[Stored items from a collection]
==========
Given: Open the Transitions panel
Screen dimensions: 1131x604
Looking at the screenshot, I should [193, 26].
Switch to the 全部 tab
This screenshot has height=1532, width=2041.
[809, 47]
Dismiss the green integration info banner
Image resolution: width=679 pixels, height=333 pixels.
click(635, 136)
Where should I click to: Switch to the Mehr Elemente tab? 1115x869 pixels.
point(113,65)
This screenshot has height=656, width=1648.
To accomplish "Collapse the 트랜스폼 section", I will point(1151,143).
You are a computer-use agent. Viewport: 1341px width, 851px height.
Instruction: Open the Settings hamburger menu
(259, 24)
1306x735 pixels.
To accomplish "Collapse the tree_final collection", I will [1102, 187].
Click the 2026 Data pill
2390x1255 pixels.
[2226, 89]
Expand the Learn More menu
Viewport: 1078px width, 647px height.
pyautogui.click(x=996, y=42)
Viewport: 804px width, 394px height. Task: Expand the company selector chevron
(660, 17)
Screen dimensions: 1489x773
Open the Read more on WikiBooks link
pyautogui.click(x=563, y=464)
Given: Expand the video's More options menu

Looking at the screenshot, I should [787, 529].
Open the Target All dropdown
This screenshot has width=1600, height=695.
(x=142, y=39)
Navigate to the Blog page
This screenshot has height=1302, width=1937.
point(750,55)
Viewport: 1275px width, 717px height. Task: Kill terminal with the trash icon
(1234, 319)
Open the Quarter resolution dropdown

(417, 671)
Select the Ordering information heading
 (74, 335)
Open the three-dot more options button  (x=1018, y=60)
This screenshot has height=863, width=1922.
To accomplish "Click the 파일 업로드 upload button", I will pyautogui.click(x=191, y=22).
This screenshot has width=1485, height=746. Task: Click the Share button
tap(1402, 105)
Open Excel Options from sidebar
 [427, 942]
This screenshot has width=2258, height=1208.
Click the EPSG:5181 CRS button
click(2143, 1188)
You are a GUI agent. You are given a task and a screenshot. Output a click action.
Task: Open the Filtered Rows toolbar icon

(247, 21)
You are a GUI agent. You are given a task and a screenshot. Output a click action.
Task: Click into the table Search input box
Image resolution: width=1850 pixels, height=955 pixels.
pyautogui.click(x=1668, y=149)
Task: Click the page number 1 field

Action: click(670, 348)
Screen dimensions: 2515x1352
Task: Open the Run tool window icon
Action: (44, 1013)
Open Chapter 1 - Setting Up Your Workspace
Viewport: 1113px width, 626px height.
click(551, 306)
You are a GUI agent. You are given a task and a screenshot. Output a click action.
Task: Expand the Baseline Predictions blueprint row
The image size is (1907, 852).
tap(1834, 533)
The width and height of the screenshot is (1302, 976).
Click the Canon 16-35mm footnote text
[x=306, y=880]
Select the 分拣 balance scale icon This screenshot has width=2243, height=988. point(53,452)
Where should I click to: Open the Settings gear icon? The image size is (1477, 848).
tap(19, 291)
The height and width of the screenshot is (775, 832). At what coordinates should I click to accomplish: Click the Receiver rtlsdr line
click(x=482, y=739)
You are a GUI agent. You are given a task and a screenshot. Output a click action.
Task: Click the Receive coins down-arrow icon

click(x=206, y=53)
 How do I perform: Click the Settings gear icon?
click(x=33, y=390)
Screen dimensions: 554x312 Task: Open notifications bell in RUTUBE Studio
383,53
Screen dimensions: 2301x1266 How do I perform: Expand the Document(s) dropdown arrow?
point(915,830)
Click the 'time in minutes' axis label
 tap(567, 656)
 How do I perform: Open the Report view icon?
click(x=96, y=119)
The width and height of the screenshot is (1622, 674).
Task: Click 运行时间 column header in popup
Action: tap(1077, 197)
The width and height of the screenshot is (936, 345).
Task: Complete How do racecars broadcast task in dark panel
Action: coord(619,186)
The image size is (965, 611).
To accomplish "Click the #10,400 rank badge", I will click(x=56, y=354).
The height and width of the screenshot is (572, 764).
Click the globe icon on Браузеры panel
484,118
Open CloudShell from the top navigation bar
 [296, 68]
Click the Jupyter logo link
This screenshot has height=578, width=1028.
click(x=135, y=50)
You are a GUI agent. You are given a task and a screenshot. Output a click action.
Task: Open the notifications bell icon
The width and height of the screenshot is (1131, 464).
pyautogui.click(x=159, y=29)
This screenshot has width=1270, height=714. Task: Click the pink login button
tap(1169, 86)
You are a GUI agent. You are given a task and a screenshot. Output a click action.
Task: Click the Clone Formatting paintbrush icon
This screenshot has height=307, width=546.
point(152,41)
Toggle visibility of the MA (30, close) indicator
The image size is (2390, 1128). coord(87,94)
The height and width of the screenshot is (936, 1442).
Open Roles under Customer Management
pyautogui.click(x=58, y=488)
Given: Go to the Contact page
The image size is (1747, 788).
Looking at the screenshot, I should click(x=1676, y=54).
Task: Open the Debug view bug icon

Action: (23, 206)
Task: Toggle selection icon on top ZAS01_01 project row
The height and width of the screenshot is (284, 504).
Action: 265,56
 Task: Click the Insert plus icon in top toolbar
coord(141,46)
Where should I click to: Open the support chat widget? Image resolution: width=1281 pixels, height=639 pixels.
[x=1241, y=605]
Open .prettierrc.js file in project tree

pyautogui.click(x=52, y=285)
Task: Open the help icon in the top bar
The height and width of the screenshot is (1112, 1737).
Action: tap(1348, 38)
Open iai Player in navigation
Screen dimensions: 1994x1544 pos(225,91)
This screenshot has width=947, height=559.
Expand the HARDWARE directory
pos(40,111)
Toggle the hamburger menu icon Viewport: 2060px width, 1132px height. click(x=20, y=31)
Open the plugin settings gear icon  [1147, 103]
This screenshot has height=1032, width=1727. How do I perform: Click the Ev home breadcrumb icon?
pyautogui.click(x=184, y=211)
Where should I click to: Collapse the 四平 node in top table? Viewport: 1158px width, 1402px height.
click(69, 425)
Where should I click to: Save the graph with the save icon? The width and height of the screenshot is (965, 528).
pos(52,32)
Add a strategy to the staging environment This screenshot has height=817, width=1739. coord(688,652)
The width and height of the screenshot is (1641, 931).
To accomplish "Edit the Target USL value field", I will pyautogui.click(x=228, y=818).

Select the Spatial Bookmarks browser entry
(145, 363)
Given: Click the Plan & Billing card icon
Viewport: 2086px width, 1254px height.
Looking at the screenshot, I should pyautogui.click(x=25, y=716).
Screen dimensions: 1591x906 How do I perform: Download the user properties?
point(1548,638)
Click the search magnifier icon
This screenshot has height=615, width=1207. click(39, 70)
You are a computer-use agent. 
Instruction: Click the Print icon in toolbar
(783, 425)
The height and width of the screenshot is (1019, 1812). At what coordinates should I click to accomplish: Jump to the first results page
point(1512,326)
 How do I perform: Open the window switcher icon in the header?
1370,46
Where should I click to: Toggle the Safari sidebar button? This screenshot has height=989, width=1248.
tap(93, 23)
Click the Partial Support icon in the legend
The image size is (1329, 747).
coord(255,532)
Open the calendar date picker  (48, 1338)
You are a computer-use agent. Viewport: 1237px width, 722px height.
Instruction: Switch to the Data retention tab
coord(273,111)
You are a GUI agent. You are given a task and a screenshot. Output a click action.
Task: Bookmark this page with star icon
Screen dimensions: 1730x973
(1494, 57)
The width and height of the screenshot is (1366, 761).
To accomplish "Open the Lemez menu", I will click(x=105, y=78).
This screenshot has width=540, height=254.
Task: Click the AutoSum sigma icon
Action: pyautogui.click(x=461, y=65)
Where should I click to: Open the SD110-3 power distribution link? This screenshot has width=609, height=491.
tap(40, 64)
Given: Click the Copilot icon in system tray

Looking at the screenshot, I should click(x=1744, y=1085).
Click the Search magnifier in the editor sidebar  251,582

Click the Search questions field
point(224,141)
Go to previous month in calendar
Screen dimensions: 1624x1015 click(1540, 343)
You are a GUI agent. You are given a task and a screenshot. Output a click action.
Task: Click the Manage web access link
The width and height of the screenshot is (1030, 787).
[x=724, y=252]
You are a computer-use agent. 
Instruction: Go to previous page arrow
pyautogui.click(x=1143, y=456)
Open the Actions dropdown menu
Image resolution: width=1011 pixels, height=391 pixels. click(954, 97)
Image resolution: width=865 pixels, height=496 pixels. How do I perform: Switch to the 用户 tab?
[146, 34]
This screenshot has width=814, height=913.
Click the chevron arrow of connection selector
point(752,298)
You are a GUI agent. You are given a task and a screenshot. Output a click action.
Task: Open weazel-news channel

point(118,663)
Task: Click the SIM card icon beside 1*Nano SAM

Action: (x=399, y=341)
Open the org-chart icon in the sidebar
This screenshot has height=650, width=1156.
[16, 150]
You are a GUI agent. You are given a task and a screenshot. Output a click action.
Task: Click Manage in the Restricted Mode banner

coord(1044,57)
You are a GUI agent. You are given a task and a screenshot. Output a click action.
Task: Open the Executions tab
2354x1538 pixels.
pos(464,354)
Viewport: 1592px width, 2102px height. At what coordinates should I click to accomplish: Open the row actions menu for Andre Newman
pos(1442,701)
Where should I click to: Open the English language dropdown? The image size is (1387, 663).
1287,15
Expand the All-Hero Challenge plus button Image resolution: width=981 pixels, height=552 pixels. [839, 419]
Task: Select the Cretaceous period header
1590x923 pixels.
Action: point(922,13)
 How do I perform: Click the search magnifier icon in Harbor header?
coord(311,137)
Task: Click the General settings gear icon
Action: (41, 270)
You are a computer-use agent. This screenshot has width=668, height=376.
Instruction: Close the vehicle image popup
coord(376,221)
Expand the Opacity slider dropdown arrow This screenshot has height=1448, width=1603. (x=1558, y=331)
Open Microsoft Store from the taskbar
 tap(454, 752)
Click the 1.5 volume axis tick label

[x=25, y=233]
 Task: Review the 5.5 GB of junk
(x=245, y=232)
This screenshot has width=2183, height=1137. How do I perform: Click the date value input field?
==========
WHAT YOU ARE ASKED TO DO |
Count up the lines above in which the word "date" appears, and give nothing but that count.

EXERCISE RESULT |
2